- [INSTRUCTIONS FOR THE TASK]: Reproduce the records below exactly, but only between the lines holding "Given: Click the blue progress bar" and "The height and width of the screenshot is (292, 374).", inclusive.

::::::::

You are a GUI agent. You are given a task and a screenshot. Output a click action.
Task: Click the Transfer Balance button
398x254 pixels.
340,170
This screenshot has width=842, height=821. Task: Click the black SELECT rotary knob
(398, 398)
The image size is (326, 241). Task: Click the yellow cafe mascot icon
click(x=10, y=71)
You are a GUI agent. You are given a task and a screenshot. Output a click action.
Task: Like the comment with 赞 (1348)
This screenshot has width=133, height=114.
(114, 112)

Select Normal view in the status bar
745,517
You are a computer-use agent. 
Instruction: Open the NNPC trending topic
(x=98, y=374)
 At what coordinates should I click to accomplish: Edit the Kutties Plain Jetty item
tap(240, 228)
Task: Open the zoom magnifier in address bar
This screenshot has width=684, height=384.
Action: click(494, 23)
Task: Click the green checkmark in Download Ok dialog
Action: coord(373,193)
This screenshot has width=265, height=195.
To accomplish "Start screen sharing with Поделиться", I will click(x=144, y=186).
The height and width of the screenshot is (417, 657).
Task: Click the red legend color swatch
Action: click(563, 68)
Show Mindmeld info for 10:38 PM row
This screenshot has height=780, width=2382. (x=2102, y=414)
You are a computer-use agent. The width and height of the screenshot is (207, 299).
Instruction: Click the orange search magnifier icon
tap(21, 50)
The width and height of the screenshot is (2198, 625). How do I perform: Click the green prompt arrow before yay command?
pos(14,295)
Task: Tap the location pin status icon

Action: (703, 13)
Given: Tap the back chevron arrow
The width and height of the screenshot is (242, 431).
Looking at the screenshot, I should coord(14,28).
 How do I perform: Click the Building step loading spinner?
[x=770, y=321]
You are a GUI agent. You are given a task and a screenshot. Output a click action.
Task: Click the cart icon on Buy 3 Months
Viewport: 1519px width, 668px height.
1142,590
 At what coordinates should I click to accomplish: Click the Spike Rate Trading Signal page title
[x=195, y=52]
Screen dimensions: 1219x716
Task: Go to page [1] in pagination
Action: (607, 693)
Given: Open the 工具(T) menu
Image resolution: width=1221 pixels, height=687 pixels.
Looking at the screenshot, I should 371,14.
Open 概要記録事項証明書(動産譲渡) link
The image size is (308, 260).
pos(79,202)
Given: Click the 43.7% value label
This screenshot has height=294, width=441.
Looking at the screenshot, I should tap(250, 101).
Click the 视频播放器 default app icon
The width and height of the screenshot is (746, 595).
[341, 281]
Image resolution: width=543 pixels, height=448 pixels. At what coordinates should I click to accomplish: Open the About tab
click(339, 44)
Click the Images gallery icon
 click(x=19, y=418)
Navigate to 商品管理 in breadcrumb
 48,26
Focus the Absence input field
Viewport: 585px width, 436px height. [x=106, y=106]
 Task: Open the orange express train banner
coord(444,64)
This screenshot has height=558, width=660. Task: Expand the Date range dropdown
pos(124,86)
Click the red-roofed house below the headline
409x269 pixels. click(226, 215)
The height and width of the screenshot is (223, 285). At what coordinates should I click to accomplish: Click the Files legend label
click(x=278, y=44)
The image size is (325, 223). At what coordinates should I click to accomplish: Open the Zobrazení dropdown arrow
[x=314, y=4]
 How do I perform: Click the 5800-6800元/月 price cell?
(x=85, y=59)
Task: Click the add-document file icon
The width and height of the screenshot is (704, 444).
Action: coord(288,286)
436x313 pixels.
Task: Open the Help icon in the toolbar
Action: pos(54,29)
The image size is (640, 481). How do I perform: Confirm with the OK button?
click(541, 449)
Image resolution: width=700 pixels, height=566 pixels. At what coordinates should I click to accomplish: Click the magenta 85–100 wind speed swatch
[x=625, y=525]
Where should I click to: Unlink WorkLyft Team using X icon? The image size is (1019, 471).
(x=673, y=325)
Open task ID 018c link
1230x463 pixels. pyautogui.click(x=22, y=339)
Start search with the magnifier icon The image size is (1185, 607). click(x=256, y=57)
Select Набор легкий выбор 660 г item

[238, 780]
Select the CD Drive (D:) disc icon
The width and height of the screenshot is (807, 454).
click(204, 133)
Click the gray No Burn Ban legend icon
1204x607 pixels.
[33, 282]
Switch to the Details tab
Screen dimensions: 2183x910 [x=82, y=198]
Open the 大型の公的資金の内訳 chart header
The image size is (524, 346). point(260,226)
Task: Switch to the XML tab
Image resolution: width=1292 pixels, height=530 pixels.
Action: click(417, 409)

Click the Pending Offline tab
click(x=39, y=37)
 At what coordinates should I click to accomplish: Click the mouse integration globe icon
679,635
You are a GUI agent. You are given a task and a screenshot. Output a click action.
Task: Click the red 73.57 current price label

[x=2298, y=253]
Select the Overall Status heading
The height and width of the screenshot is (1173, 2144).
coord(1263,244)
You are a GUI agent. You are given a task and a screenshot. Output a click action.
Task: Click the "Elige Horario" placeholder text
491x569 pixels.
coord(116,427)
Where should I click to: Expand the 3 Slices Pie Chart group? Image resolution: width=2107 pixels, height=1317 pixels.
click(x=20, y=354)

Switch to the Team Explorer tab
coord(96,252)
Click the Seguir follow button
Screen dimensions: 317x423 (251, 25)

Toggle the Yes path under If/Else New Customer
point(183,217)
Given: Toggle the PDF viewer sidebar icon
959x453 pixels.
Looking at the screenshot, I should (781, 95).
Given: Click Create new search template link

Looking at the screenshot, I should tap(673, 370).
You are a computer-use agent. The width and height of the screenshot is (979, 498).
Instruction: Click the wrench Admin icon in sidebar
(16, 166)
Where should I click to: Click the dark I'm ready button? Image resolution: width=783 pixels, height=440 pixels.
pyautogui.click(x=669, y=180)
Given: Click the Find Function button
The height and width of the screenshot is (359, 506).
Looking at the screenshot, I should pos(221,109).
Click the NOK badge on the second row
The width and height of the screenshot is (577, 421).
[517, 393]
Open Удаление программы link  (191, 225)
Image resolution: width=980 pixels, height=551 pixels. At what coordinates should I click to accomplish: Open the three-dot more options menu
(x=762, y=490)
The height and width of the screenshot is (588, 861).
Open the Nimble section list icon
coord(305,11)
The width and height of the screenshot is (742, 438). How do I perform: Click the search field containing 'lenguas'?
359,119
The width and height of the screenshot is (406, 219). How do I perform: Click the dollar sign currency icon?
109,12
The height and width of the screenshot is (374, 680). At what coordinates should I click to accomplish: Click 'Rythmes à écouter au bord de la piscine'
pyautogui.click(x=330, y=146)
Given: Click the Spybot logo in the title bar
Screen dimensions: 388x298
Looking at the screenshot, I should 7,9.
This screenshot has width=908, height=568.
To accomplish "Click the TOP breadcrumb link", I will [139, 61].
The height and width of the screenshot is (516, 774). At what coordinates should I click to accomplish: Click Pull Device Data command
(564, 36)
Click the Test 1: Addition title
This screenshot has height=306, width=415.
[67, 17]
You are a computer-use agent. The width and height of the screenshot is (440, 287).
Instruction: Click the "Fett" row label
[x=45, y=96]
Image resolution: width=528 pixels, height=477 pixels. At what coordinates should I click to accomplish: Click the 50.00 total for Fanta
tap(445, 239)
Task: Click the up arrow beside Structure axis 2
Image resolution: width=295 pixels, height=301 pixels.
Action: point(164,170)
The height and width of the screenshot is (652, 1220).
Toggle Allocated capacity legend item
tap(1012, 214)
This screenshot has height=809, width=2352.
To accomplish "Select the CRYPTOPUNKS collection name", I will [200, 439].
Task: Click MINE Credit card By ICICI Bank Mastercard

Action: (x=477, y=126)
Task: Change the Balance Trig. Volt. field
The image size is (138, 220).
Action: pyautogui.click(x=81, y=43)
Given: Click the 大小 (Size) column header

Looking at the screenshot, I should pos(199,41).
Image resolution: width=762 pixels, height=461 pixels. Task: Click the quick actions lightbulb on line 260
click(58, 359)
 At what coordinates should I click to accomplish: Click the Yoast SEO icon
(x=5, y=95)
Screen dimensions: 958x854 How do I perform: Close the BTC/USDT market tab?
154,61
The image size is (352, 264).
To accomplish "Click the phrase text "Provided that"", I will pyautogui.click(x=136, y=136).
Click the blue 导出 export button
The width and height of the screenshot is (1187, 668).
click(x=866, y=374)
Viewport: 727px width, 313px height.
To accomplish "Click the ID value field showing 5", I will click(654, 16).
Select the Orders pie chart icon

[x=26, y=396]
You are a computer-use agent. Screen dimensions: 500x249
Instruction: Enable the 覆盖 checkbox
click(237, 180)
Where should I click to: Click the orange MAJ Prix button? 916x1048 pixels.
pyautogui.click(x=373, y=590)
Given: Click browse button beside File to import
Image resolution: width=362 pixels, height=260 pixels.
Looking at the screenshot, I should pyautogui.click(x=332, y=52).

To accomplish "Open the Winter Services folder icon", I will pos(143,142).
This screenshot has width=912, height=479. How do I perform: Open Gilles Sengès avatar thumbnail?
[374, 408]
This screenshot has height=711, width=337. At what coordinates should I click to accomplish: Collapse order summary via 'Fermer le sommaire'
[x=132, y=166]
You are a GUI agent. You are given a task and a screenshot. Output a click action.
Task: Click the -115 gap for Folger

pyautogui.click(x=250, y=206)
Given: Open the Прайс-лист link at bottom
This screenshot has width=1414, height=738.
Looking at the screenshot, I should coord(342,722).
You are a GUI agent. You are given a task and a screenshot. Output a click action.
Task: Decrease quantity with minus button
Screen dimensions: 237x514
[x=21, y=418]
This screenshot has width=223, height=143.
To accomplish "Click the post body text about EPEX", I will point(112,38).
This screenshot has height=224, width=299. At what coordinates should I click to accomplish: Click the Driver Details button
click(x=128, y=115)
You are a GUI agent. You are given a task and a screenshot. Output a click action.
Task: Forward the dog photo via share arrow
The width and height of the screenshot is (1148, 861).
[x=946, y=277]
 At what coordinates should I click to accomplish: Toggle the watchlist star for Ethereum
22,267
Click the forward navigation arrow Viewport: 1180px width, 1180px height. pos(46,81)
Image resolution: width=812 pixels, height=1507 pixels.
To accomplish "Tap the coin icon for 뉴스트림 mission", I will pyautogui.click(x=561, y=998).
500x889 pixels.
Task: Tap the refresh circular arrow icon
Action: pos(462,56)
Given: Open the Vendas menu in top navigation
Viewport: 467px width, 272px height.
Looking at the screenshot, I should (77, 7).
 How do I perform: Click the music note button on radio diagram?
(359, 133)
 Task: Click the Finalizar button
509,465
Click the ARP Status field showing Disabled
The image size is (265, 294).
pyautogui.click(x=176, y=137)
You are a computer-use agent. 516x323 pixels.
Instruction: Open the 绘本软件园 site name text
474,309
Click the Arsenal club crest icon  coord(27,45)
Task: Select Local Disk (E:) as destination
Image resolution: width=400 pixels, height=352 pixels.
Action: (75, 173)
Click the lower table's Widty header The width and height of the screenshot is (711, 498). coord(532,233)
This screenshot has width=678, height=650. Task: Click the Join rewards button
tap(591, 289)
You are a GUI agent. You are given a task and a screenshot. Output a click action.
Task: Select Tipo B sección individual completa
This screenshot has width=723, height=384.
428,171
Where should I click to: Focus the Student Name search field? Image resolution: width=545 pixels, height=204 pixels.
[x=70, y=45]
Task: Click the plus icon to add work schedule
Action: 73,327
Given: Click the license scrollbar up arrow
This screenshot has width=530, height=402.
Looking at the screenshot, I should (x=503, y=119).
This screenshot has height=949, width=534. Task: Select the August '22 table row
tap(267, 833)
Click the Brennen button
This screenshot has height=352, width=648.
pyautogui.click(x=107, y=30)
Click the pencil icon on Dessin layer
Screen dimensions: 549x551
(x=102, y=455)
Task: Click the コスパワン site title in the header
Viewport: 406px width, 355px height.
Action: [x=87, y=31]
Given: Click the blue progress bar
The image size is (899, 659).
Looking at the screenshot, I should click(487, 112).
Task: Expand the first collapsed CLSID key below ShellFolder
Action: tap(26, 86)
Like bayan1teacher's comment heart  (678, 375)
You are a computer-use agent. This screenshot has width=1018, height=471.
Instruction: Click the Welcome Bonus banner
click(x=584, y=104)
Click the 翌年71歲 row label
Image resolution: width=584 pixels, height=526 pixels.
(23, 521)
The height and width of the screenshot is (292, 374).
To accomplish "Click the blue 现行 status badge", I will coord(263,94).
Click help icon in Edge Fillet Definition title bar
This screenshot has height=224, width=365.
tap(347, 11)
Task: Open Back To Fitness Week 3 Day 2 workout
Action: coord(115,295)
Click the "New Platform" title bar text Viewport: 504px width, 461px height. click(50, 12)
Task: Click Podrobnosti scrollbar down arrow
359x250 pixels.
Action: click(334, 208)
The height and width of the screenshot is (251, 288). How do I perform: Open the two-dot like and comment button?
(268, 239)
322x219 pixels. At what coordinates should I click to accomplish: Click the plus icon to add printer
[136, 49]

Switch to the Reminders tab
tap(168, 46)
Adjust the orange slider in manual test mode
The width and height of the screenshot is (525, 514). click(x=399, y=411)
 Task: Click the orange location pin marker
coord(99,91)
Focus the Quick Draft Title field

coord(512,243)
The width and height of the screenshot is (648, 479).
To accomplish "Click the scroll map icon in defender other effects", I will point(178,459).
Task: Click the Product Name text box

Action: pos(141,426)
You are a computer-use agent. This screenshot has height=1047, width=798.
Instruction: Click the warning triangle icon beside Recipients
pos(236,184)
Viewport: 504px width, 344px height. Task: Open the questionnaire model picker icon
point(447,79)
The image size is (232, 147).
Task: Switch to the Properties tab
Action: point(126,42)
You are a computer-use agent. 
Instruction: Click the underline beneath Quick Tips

::::::::

- [RESPONSE]:
Given: Click the blue progress bar
The image size is (899, 659).
Looking at the screenshot, I should click(487, 112).
Task: Expand the first collapsed CLSID key below ShellFolder
Action: tap(26, 86)
Like bayan1teacher's comment heart  (678, 375)
You are a computer-use agent. This screenshot has width=1018, height=471.
Instruction: Click the Welcome Bonus banner
click(x=584, y=104)
Click the 翌年71歲 row label
Image resolution: width=584 pixels, height=526 pixels.
(23, 521)
The height and width of the screenshot is (292, 374).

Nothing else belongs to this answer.